Dataset excerpts:
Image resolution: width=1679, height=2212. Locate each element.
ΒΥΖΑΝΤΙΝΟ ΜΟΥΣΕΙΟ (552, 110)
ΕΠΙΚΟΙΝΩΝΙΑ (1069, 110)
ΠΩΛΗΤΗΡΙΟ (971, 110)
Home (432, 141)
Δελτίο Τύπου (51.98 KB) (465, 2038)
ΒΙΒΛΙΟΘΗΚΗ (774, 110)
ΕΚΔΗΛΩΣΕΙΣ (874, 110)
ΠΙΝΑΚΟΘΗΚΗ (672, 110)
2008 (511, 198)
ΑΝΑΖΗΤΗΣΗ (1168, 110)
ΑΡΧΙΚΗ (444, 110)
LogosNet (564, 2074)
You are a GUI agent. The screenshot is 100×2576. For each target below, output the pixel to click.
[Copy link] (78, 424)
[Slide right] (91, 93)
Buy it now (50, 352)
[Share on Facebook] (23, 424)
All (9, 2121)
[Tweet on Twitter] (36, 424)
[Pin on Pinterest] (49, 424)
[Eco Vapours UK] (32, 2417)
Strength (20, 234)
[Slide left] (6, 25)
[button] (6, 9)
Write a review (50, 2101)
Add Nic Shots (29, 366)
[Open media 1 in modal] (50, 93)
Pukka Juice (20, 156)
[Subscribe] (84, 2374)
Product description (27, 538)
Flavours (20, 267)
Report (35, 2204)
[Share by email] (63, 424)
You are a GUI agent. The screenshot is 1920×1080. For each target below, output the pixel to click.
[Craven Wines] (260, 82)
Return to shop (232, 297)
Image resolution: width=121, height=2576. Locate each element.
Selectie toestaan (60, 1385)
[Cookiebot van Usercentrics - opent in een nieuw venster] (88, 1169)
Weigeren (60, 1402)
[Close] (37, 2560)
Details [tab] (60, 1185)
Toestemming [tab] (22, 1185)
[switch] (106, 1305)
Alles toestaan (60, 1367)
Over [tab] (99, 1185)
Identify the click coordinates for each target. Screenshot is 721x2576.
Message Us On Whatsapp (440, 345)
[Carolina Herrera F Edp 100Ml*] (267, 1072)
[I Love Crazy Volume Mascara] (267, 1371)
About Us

What you need to do: What lines in the data above contain the word "target"? Copy them all.

Solution to the problem:
You are a GUI agent. The screenshot is 100×2576. For each target below, output the pixel to click.
You are a GUI agent. The screenshot is 1920×1080. For each target below, output the pixel to click.
Identify the click coordinates for each target. Screenshot is 721x2576.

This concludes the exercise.